Sheer Heart Attack is a colossal LP, the discerning rockers’ choice and my go-to Queen album*^. You need a bit of luxury every now and then.

Time to spray my bare torso, light me sympathetically and drape me next to John Deacon.


Big kudos have to go to the late, wonderful Mick Rock for the excellent cover photo here too. It is one of his very best, which really is saying something.

1118 Down.

PS: This is the real thing:

Featuring an uncredited guest appearance by the heroine of Roxy Music’s ‘In Every Dream Home A Heartache’ at 4:17.

*only other example I can think of off the top of my head is Houses Of the Holy. Anyone else?

**quite easily as it happens, as I have dressed up as Freddie Mercury circa ’74 in order to channel the proper degree of sumptuousness to write this review. So, open fronted leopard skin leotard it is.

^which I hadn’t realised was a gentle nod to Jim Croce who had died the previous year.

^^not an ode to a dominatrix, despite the title. Not that I had any idea what a dominatrix was when I first heard it aged 14; if pushed to guess I’d have gone for ‘female magician‘ I suspect.

^*and from my Queen fanclub days I know I’m not alone in this.

*^when I’m not in a rare Flash Gordon mood.

21 thoughts on “Gunfire, Guillotine, Dynamite With A Laser Beam

      1. I am going to blare this all the way home in an effort to erase the incompetence that surrounds me today, its that or drugs

  1. This is one of my favorite Queen albums as well and Roger’s Tenement Funster is my favorite on the album. Just brilliant stuff the whole way through. They got away from the fantasy themes of the first two albums and just rocked out on this one.

    1. Me too. I got obsessed with them after Live Aid and was too young to go see them on their last tour. Ah well, maybe in the afterlife.

    1. Good point HMO, they never told us. They could at least have added a 5 second interlude on The Game to keep us updated, or a cryptic message etched into the run-out groove in the Ecquadorean version of Hot Space.

      It is masterful that, plus just the way Brighton Rock starts is amazing.

  2. Once again you prompt me to dig out an under-appreciated LP from the racks. I *do* recall being impressed by “Killer Queen” when it came out. This is a new sound! I thought. And it was indeed. Can’t say I’ve ever become a card-carrying subject of the realm, but certainly appreciate how they could have been Deep Purple for a more, er, satin age.

    1. Thanks Bruce. I know you’ve always had republican tendencies where this lot were concerned, but I just love how rocked up this one is.

      KQ is just absolutely sumptuous and it did tickle me to think yesterday that it probably wasn’t about a lady. Call me a naive farm boy from deepest Wales.

• DATASET EXCERPT:
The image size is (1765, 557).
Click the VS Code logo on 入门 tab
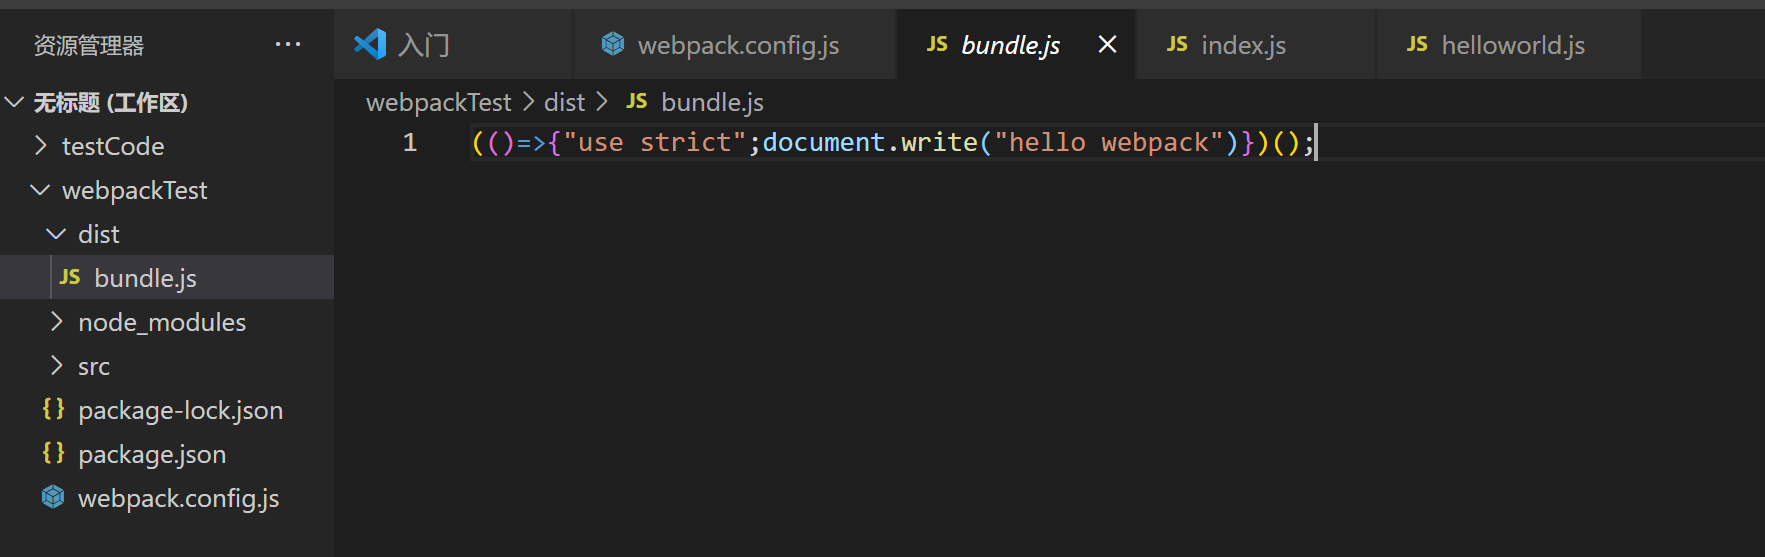click(370, 44)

• WHAT YOU SHOULD DO: Duplicate the Sheer Heart Attack review from "PS: This is" to "leotard it is.".

• SOLUTION:
PS: This is the real thing:

Featuring an uncredited guest appearance by the heroine of Roxy Music’s ‘In Every Dream Home A Heartache’ at 4:17.

*only other example I can think of off the top of my head is Houses Of the Holy. Anyone else?

**quite easily as it happens, as I have dressed up as Freddie Mercury circa ’74 in order to channel the proper degree of sumptuousness to write this review. So, open fronted leopard skin leotard it is.